Capaian ini, dinilai cukup bagus mengingat angka NPL tersebut masih berada di bawah kisaran 10 persen, meski selama 2 tahun terakhir kondisi KUD Amanah Galunggung Mandiri diketahui sangat terdampak pandemi Covid-19.
Manager Umum KUD Amanah Galunggung Mandiri, Yana Khairul Taufik Ismail menyebutkan, angka NPL 6 persen tersebut dimungkinkan bisa terjadi salah satunya disebabkan karena faktor perputaran modal koperasi yang masih cukup bagus. Yakni mencapai Rp100 juta per bulan, sepanjang tahun 2021 kemarin.

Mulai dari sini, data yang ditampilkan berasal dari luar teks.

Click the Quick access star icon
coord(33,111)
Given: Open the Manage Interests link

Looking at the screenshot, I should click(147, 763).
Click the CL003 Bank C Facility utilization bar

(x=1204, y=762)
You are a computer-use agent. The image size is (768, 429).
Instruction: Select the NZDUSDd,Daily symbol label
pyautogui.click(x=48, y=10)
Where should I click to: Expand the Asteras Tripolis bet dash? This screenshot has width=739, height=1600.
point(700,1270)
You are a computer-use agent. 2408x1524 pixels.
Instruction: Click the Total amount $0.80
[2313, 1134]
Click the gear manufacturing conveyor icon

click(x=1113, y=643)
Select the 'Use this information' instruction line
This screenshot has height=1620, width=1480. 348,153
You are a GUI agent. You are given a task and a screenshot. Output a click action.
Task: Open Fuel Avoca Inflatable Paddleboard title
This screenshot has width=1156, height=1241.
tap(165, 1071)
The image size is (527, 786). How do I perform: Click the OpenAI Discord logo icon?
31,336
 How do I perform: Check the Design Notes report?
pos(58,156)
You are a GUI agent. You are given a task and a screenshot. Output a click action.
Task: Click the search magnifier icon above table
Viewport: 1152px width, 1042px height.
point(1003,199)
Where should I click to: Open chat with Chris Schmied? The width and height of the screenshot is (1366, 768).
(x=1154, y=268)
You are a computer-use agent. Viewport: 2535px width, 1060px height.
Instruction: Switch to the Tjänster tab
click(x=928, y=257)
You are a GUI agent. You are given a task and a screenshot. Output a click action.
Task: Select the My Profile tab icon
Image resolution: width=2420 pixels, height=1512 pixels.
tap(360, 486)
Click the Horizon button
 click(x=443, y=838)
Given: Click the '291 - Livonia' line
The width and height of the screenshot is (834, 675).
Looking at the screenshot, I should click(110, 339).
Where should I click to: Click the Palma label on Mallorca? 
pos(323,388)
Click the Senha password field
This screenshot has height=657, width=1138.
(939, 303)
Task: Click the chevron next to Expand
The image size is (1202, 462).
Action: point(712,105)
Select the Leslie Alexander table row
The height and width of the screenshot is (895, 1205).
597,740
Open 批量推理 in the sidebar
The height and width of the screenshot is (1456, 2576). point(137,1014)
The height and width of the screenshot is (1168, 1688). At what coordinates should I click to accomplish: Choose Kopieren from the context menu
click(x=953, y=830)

“Selama pandemi mayoritas nasabah koperasi, hanya kita wajibkan untuk membayar jasa pinjaman saja. Sementara untuk pembayaran cicilan pokok kita tangguhkan. Meski pemasukan koperasi menurun drastis. Namun paling tidak, kita tetap bisa menekan angka NPL koperasi,” ujarnya.
Dengan capaian ini, unit usaha simpan pinjam Modal Kita KUD Amanah Galunggung Mandiri sendiri dikategorikan sebagai salah satu koperasi binaan Yayasan Damandiri, yang tergolong berhasil mengatasi kendala selama pandemi. Sehingga dimungkinkan mendapatkan suntikan dana tambahan.
“Alhamdulillah kita dinilai sebagai salah satu Koperasi DCML yang cukup berhasil bertahan selama pandemi. Dimana tingkat NPL masih di bawah angka 10 persen. Sehingga dimungkinkan masih bisa mendapat suntikan modal tambahan. Saat ini kita sendiri sudah mengajukan proposal penambahan modal tersebut. Semoga bisa segera di ACC, sehingga tahun ini kita bisa mengejar perputaran modal yang sebelumnya sempat terhenti akibat pandemi,” ungkapnya.
Sebagaimana diketahui Yayasan Damandiri menetapkan desa Cilampunghilir Padakembang Tasikmalaya Jawa Barat sebagai desa binaan sejak tahun 2019 lalu. Melalui program Desa Cerdas Mandiri Lestari (DCML) Yayasan bentukan HM Soeharto ini aktif melakukan pemberdayaan ekonomi masyarakat dengan mendirikan KUD Amanah Galunggung Mandiri selalu pelaksana program di tingkat desa.
Lewat unit usaha Modal Kita, KUD Amanah Galunggung Mandiri aktif memberikan akses permodalan bagi warga desa Cilampunghilir. Hingga pertengahan tahun 2021 lalu, KUD Amanah Galunggung Mandiri bahkan tercatat telah mampu memberikan akses permodalan bagi sebanyak 1021 warga kurang kurang mampu.
Jumlah itu mencakup 75 pesen dari total sebanyak 1344 anggota koperasi, serta 42 persen dari total sebanyak 2426 KK warga desa yang terletak di kawasan sisi tenggara Gunung Galunggung Jawa Barat tersebut. Mendapatkan gelontoran dana pinjaman mencapai Rp2,276 milyar dari Yayasan Damandiri, hingga saat ini, perputaran modal unit usaha Modal Kita KUD Amanah Galunggung Mandiri sendiri diketahui telah mencapai Rp3 milyar lebih.
Diharapkan melalui akses pinjaman modal usaha inilah, kondisi perekonomian warga miskin desa dapat terangkat. Dimana warga miskin yang selama ini sulit memperoleh modal usaha di bank, bisa memilih usaha. Yang pada akhirnya mampu meningkatkan pendapatan serta kesejahteraan mereka.